Material provided:
[Start of Attachment]
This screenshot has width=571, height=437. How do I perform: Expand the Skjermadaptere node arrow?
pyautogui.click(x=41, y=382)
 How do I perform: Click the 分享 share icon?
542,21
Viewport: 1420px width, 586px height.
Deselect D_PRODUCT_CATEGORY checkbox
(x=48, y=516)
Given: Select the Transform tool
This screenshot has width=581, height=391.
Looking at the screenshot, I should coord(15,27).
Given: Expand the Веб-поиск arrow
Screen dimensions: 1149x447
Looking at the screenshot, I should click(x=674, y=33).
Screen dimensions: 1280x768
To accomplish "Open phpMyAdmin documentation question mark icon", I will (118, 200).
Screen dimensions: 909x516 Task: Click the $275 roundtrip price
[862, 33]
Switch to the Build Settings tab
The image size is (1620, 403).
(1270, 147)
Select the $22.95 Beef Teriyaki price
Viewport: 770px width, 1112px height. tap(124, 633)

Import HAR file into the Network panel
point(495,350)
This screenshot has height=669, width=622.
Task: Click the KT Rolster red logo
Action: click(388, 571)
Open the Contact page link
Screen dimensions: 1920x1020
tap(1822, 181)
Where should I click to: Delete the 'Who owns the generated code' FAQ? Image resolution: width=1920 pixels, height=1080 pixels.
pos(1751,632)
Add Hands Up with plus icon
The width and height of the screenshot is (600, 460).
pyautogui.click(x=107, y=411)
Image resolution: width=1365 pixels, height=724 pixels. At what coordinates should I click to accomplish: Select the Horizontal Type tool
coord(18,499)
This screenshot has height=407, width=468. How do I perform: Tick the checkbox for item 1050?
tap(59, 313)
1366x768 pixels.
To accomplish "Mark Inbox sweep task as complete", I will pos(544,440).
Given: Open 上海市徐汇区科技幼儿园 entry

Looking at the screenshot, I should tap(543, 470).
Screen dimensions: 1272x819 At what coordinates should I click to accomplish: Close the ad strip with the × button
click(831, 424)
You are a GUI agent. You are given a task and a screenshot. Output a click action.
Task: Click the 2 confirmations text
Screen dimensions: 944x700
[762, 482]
[End of Attachment]
For the string "will", filter the data and copy out each line where it occurs.

Solution:
To accomplish "Open phpMyAdmin documentation question mark icon", I will (118, 200).
To accomplish "Mark Inbox sweep task as complete", I will pos(544,440).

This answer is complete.